Rotator cuff tears are among the most common musculoskeletal conditions, with prevalence increasing significantly with age. The four rotator cuff muscles — supraspinatus, infraspinatus, teres minor, and subscapularis — function together to provide dynamic glenohumeral stability and generate shoulder motion. Supraspinatus tears at the critical zone (the avascular region near the greater tuberosity insertion) account for the vast majority of clinically significant tears. Understanding tear classification, the factors determining reparability, surgical technique principles, and the evidence base for repair is central to shoulder surgery practice.

  • Prevalence: asymptomatic full-thickness tears present in approximately 20–30% of adults over 60 years and 50% of those over 80; symptomatic tears account for a significant proportion of surgical referrals; incidence increases sharply after the fifth decade
  • The critical zone of the supraspinatus: a hypovascular area approximately 1 cm proximal to the greater tuberosity insertion; the watershed area between the osseous vessels from the greater tuberosity and the musculotendinous vessels from the muscle; this zone is the most common site for degenerative tear initiation; the poor vascularity in this zone impairs intrinsic healing capacity
  • Aetiology: degenerative (most common — intrinsic tendon degeneration + extrinsic outlet impingement); traumatic (acute tear, usually on a background of degeneration); acute-on-chronic (minor trauma completing a partial tear)

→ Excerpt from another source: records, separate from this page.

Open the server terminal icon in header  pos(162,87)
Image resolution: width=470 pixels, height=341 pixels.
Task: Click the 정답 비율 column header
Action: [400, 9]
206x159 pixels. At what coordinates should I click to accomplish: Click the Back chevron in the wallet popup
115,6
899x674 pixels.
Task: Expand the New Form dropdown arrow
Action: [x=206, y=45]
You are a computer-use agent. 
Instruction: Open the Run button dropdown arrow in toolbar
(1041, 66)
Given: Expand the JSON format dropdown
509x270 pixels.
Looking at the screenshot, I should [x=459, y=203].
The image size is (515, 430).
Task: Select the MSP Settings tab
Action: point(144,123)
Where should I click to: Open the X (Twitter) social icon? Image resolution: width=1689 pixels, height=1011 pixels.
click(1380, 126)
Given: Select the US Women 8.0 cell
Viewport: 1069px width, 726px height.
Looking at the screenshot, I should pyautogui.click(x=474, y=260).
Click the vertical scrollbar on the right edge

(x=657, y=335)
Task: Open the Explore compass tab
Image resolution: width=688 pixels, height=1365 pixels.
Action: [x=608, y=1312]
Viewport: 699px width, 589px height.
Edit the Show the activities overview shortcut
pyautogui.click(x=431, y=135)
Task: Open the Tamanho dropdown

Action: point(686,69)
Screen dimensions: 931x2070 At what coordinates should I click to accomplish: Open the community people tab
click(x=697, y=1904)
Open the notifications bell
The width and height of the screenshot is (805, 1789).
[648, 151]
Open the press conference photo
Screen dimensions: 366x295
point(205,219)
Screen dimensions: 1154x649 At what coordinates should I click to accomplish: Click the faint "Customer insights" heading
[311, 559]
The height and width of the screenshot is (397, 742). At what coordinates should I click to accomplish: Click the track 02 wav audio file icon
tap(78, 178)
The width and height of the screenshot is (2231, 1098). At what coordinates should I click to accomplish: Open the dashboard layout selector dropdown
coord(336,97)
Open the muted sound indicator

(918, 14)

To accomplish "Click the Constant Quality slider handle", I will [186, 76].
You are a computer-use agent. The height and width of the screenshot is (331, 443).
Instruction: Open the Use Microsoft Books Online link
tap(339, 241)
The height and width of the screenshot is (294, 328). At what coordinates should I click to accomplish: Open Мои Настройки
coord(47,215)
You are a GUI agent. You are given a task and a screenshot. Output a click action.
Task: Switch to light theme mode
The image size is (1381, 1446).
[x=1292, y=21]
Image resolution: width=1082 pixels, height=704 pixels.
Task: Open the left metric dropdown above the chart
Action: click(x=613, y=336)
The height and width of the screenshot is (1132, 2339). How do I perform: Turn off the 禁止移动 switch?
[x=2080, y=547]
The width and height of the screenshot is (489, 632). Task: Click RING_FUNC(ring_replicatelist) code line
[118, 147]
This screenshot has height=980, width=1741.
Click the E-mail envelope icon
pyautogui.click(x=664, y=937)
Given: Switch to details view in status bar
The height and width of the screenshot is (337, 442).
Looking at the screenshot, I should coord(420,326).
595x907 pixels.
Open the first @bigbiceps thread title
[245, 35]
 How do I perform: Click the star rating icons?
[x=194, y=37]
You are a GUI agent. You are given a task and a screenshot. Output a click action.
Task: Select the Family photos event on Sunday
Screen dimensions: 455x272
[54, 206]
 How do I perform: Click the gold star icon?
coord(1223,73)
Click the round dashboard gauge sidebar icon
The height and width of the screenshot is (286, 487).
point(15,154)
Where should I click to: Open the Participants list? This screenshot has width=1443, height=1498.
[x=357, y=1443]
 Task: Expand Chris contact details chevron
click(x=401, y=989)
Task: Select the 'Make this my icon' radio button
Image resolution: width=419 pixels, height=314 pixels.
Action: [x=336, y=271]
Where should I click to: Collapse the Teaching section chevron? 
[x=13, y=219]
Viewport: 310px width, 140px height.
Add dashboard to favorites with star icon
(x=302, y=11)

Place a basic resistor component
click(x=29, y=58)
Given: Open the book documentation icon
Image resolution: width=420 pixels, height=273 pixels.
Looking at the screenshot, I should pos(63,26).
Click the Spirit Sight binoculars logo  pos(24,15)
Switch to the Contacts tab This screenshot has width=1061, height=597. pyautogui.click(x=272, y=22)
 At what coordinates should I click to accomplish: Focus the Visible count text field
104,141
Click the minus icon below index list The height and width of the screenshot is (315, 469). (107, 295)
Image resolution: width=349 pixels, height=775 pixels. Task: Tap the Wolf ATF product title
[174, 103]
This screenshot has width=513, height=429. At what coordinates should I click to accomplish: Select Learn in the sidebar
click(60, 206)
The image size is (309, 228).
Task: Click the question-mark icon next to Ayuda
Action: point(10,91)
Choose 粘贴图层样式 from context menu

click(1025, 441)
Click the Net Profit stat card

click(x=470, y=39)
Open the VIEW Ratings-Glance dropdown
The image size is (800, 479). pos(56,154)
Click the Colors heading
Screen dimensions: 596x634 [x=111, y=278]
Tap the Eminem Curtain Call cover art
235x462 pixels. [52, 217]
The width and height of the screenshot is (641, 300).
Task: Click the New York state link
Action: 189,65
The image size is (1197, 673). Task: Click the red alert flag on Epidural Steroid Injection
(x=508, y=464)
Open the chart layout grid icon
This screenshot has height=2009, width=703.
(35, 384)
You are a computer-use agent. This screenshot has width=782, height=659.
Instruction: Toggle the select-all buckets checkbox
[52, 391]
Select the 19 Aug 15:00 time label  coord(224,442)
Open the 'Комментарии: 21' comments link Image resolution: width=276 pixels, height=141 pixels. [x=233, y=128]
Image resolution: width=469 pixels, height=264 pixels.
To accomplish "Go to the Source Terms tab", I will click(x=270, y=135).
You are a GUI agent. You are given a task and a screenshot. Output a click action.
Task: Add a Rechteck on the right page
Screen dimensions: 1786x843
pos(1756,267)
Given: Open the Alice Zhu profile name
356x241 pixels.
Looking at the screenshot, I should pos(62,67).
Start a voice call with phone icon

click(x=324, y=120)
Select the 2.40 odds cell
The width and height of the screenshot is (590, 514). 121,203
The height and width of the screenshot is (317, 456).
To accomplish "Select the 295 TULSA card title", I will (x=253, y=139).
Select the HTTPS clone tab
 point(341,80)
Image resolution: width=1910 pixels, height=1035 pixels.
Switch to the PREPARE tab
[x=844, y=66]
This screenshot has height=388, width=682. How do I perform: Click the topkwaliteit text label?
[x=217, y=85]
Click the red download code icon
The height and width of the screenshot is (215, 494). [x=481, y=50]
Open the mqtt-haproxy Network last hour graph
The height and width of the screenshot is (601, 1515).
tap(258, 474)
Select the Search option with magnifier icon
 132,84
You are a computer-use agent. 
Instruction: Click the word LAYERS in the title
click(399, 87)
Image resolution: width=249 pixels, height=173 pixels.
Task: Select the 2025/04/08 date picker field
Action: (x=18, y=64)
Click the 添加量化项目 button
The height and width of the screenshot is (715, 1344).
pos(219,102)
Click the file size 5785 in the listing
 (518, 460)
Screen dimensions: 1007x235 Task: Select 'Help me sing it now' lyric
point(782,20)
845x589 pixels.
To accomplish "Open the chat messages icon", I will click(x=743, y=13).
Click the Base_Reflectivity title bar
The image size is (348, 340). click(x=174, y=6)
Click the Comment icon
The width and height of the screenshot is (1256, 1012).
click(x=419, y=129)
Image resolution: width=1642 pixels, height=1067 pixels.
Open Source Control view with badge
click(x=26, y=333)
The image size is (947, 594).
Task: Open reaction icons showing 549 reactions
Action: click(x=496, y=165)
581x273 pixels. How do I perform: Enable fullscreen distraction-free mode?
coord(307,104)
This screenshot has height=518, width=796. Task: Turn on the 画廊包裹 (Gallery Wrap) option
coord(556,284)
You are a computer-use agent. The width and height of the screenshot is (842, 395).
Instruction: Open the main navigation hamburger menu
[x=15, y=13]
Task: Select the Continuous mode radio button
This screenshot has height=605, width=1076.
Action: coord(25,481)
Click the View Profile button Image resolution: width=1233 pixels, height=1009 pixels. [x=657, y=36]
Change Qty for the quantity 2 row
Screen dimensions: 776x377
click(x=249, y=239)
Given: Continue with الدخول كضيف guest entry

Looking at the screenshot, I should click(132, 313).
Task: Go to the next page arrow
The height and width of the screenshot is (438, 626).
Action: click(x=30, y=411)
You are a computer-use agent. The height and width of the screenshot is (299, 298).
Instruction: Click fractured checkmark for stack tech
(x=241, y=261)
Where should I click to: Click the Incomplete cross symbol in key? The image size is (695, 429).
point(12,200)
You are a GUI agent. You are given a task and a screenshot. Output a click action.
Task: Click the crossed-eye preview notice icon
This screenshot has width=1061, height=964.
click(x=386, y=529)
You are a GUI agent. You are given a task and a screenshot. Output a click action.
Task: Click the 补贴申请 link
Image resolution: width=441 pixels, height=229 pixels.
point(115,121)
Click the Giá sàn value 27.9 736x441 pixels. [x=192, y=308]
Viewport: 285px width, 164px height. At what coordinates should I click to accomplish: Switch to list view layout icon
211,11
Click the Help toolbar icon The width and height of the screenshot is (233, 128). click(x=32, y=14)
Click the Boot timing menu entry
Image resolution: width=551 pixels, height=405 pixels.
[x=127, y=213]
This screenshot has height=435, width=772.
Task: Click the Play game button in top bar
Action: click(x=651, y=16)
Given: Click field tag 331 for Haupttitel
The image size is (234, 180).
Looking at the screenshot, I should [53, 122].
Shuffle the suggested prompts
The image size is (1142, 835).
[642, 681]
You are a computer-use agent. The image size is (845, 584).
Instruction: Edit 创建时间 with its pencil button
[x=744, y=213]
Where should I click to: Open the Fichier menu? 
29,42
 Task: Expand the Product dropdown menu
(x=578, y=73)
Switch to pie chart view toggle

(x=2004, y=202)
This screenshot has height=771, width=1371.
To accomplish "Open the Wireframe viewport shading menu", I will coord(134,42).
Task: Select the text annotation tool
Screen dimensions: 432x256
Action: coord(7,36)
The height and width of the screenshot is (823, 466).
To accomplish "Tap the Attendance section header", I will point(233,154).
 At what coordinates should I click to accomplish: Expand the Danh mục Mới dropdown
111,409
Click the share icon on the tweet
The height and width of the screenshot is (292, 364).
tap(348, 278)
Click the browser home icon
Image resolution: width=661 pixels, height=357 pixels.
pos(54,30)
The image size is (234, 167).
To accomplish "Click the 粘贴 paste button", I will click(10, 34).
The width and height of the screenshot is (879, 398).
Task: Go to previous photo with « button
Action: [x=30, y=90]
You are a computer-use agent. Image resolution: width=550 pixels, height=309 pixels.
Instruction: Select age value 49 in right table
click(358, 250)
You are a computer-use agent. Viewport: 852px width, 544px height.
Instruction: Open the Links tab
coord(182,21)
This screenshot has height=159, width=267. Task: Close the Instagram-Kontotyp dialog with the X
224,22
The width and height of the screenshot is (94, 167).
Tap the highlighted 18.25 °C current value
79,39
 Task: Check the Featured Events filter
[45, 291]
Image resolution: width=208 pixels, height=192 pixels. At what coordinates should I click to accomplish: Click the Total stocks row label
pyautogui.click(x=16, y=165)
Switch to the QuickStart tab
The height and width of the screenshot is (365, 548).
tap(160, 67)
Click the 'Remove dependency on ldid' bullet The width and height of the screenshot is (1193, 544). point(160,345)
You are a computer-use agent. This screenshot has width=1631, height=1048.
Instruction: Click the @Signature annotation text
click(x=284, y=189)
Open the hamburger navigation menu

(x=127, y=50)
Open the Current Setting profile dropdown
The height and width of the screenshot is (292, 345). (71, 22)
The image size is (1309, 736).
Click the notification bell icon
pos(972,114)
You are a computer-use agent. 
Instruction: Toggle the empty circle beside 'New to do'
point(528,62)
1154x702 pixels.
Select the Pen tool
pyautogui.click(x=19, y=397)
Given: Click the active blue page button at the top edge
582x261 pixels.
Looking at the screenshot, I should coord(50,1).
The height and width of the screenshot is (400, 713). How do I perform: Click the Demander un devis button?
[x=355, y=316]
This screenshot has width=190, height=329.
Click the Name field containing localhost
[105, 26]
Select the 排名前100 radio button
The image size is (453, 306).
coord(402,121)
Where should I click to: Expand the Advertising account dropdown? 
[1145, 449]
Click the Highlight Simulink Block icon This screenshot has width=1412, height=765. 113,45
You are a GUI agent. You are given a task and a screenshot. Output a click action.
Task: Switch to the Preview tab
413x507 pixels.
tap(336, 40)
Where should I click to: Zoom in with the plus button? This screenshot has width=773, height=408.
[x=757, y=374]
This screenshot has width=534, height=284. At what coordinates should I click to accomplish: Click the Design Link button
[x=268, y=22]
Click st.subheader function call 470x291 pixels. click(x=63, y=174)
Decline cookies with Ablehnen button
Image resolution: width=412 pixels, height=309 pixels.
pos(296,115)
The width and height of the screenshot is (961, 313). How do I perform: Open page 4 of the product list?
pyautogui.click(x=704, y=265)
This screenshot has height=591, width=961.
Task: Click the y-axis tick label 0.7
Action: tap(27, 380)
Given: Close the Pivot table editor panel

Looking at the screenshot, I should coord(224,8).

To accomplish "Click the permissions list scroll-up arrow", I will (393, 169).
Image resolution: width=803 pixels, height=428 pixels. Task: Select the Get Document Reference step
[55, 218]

  • Tear progression: full-thickness tears generally progress over time — approximately 50% of untreated full-thickness tears increase in size over 2–3 years; tear progression is associated with functional deterioration and fatty infiltration of the muscle belly
Classification
Classification Details
By thickness Partial thickness (articular surface, bursal surface, or intratendinous); full-thickness (complete tear through the tendon); massive (usually defined as ≥3 cm or involving ≥2 tendons)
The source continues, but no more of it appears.